Below are records; report the number of lines among them that include the word "Image", and nothing further.
BEGIN SOURCE RECORDS
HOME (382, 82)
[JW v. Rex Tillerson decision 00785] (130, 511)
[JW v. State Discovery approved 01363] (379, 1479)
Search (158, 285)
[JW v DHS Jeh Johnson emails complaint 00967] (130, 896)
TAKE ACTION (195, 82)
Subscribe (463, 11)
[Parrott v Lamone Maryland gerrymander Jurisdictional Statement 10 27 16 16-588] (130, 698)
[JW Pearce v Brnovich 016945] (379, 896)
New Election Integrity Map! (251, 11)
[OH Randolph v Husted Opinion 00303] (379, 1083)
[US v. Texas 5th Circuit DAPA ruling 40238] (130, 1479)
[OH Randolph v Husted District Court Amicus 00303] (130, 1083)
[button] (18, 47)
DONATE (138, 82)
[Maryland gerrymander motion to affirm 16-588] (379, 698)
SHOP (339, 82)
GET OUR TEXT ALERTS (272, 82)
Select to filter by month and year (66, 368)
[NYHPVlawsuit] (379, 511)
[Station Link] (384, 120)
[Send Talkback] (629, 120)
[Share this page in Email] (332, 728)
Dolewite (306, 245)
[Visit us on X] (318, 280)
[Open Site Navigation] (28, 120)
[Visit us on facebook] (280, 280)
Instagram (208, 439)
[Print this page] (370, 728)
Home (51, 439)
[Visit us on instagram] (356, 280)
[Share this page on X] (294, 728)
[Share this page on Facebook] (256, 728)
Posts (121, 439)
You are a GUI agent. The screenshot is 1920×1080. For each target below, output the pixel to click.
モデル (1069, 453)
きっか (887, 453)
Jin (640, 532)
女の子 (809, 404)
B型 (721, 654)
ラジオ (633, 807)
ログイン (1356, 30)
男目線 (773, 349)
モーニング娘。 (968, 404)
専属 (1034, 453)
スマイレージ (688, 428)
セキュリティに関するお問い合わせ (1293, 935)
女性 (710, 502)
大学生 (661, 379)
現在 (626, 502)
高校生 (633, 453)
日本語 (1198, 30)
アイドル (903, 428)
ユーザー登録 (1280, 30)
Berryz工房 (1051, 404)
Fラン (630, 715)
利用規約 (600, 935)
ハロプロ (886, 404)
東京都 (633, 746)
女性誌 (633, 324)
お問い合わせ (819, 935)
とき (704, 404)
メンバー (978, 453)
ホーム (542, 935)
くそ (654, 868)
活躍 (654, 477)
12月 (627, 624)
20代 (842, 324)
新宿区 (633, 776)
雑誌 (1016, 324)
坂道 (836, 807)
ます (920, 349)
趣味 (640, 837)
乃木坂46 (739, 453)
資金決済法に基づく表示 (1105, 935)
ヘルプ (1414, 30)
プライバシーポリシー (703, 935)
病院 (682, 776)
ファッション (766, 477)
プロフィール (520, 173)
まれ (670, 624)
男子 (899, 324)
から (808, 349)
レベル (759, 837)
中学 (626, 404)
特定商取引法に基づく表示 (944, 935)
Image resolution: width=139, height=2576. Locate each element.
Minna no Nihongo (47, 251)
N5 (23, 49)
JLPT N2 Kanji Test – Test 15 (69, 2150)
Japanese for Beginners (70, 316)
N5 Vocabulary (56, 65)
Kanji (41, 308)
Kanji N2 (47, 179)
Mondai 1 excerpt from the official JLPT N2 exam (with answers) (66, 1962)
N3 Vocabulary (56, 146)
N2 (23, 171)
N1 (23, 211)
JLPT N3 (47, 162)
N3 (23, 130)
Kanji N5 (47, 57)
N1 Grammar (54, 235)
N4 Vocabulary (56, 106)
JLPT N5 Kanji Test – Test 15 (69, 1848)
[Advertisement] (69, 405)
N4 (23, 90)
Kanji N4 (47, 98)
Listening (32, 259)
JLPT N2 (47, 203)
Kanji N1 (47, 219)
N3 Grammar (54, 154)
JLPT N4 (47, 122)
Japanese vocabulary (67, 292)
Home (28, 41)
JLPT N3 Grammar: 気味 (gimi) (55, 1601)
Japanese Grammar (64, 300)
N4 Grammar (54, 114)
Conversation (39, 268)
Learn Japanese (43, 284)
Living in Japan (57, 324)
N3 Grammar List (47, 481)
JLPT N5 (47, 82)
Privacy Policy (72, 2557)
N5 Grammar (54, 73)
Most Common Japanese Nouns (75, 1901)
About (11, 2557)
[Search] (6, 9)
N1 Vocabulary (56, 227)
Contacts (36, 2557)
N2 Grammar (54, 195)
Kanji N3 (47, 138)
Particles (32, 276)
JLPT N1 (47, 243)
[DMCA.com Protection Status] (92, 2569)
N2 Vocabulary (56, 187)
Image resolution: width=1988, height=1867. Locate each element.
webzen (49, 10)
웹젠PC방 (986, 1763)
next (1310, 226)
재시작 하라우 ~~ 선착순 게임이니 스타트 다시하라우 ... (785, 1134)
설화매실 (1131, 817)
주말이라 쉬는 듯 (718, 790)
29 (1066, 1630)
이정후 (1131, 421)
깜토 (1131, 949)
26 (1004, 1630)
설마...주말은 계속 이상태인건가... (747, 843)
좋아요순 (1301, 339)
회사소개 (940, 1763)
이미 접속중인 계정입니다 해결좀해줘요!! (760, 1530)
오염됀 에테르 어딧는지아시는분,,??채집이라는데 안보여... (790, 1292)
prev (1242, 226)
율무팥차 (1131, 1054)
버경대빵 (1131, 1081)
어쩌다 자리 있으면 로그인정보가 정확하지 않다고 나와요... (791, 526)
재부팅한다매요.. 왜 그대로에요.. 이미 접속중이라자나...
END SOURCE RECORDS
• [RESPONSE]:
2